Render the data below as a Markdown table with two columns, Row and Line. Put each nonblank line in its own numbered row and leave out the blank lines.

-- BEGIN Supplied records --

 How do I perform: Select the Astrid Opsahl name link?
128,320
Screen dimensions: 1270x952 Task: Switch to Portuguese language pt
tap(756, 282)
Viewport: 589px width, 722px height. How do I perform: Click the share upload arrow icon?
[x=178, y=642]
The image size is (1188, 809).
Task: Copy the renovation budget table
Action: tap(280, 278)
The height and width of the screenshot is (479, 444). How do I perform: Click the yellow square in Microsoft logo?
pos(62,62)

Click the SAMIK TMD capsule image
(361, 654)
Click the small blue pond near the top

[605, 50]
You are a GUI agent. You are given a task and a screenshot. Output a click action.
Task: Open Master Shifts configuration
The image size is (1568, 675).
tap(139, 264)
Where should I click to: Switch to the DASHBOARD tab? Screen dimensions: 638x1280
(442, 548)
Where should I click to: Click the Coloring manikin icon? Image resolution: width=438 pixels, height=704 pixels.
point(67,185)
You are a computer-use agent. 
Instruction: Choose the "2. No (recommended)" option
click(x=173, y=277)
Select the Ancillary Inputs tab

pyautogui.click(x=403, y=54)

-- END Supplied records --

**Response**:
| Row | Line |
|---|---|
| 1 |  How do I perform: Select the Astrid Opsahl name link? |
| 2 | 128,320 |
| 3 | Screen dimensions: 1270x952 Task: Switch to Portuguese language pt |
| 4 | tap(756, 282) |
| 5 | Viewport: 589px width, 722px height. How do I perform: Click the share upload arrow icon? |
| 6 | [x=178, y=642] |
| 7 | The image size is (1188, 809). |
| 8 | Task: Copy the renovation budget table |
| 9 | Action: tap(280, 278) |
| 10 | The height and width of the screenshot is (479, 444). How do I perform: Click the yellow square in Microsoft logo? |
| 11 | pos(62,62) |
| 12 | Click the SAMIK TMD capsule image |
| 13 | (361, 654) |
| 14 | Click the small blue pond near the top |
| 15 | [605, 50] |
| 16 | You are a GUI agent. You are given a task and a screenshot. Output a click action. |
| 17 | Task: Open Master Shifts configuration |
| 18 | The image size is (1568, 675). |
| 19 | tap(139, 264) |
| 20 | Where should I click to: Switch to the DASHBOARD tab? Screen dimensions: 638x1280 |
| 21 | (442, 548) |
| 22 | Where should I click to: Click the Coloring manikin icon? Image resolution: width=438 pixels, height=704 pixels. |
| 23 | point(67,185) |
| 24 | You are a computer-use agent.  |
| 25 | Instruction: Choose the "2. No (recommended)" option |
| 26 | click(x=173, y=277) |
| 27 | Select the Ancillary Inputs tab |
| 28 | pyautogui.click(x=403, y=54) |